Desejava o vereador ser reeleito; enfim, a sua
condição financeira modificara bastante desde que se tornara vereador, estava
conseguindo sustentar a família, estava cercado de pessoas, tinha todos os
privilégios e benefícios que um cargo político tinha a oferecer-lhe. Se não
fosse eleito, tudo isso seria coisa do passado, voltaria a ter dificuldades na
vida, a família reclamando das faltas disso e daquilo. Não podia ser. Precisava
ser reeleito. O que intriga na Câmara dos Vereadores de Atenas Atéia é que os
vereadores não são homens simples, humildes, a origem é ainda inferior a isto –
não será isto uma representação ou coisa que o valha? Inteligentes são. Há as
inteligências voltadas para o bem e há as para o mal.
- Tio, não vai mesmo ser possível ganhar as
eleições...
- Será sim... Compra-se os votos... – dissera Totó
Balsamão, dando uma daquelas gargalhadas que se ouvem a milhas de distância; o
fato é que em todos os gabinetes da Câmara se ouviu a gargalhada – O povo tem
preço, meu sobrinho... – com um sotaque nordestino para mostrar o seu poder.
Neófilo Balsamão fora eleito. Podia ele continuar a
desfrutar de sua importância social e econômica, sustentar a família de seus
caprichos e mazelas materiais. Entrara com um projeto na Câmara Municipal para
que se pagasse ao carroceiro dois salários, deixando assim de ser puxador de
carroça, o asno solto bem distante de Atenas Atéia, jamais sabendo como
retornar. Mas não houve consenso: o mínimo estava muito bom, quanto ao asno a
morte seria fundamental.
Impossível qualquer medida contra a “carroça-dos-sem-nome”
não passar pelas ruas. O carroceiro ficaria sem a sua sobrevivência. Os fretes
garantiam a alimentação, aluguel do barraco. Só se recebesse aposentadoria.
Como explicar a aposentadoria? Funda-se no fato de, passando nas ruas, algumas
pessoas se sentem deprimidas, têm crises sérias. Alguns vereadores passaram a
ausentar das reuniões da Câmara por estarem deprimidos, dor de cabeça, etc.,
etc. Aposentar um homem por sua carroça causar depressões nas pessoas. As
autoridades seriam vistas como perfeitamente ridículas.
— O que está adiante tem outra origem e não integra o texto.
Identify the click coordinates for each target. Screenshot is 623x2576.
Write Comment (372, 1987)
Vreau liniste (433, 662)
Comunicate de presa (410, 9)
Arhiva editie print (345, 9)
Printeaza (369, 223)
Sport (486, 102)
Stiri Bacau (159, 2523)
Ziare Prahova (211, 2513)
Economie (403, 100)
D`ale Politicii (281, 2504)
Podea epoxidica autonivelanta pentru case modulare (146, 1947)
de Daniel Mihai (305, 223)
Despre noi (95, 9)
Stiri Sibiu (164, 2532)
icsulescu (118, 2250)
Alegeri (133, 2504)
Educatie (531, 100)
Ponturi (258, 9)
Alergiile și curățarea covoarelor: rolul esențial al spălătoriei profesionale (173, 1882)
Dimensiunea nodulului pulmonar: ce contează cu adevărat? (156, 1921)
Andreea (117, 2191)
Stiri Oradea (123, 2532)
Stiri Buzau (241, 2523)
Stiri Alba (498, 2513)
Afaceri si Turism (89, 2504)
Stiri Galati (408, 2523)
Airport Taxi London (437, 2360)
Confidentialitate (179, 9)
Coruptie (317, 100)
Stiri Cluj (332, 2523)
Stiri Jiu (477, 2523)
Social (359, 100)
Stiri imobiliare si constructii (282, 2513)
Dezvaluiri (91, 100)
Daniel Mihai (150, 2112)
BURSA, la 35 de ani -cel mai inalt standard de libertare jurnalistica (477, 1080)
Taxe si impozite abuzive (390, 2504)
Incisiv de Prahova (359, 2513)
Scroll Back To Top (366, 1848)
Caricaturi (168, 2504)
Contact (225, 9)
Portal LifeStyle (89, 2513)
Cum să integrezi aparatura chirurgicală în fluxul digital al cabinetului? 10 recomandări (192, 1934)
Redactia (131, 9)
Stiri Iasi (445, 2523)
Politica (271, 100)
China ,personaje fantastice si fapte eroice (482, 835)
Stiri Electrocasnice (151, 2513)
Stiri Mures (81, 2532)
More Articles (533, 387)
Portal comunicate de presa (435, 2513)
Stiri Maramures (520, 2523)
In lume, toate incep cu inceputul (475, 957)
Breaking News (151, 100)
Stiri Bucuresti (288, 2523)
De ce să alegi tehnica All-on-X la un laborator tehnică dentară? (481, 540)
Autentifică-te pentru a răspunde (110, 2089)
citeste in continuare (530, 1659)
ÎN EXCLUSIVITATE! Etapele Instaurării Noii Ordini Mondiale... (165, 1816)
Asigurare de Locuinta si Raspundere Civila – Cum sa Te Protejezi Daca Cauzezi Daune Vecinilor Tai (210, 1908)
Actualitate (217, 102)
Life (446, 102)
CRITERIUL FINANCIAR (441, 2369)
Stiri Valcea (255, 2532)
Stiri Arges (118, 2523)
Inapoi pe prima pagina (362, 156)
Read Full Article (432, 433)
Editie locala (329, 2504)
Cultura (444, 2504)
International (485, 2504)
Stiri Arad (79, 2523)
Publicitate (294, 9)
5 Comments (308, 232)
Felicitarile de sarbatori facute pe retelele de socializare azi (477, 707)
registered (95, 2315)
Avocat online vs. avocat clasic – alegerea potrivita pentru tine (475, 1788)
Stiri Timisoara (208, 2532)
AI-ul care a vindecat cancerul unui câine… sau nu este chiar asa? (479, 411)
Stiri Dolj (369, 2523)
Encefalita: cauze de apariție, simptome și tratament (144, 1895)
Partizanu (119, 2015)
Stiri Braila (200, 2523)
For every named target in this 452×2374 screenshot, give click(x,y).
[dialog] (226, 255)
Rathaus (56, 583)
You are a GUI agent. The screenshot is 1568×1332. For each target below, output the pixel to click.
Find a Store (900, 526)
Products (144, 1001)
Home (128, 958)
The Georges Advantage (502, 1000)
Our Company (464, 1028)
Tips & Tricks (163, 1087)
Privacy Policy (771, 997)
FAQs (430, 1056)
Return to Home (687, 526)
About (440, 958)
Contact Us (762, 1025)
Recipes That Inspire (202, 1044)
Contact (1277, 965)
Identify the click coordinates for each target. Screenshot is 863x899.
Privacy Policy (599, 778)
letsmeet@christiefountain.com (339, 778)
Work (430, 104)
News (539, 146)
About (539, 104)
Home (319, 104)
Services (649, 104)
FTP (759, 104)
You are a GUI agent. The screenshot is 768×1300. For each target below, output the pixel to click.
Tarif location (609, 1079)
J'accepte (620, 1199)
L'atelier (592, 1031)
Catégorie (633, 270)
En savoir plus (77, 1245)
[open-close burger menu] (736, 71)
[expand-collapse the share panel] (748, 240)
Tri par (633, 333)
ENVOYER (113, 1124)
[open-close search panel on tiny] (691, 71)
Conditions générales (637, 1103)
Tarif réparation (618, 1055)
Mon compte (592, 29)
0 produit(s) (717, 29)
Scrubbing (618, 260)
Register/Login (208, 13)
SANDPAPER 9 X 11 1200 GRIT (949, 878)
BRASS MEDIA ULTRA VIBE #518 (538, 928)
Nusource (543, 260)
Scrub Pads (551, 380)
Se aprovassem na Câmara
a aposentadoria do carroceiro, toda a comunidade diria que isto fora feito por
os vereadores estarem tendo problemas, se fosse apenas o povo, nada seria
feito. Ficasse só dentro da cidade, vá lá, mas as cidades vizinhas iriam
comentar sobre isto, chegaria até em Brasília. Aí, a gozação, a mofa seriam de
toda a nação.
Noutro ângulo, poder-se-ia impingir o carroceiro a
tirar o varal e a cenoura. Caso resistisse, receberia intimação do delegado, os
soldados enviados tirariam o varal e a cenoura. Enfim, o Estado deve contribuir
para o bem estar da população. O asno não subiria as ruas desembestado. Os
fretes acabariam. Ambos morreriam de ociosidade e fome. Injustiça.
Beco sem saída. A “carroça-dos-sem-nome” tinha de
continuar a levar e trazer fretes, passando pelas ruas dos que se sentem
angustiados. Só uma saída viável, aliás, de grande benefício aos homens, à
comunidade: as pessoas não mais ficarem à janela, observando as mazelas
humanas, enriquecendo o repertório de fatos e boatos alheios. Os alcoólatras
comprarem suas bebidas, levando-as para casa, tomando na sala, sentados à mesa,
à poltrona. Janelas fechadas. No sábado, à tarde, a população pode se dirigir à
igreja, fazer suas orações, pedir a proteção de Deus, o asno não estará pela
rua até na segunda de manhã, aliás, o carroceiro vai para o seu barraco no alto
da montanha, debaixo de uma pedra enorme, onde passa o final de semana só
apanhando capim para a semana de Lúcifer Pernóstico.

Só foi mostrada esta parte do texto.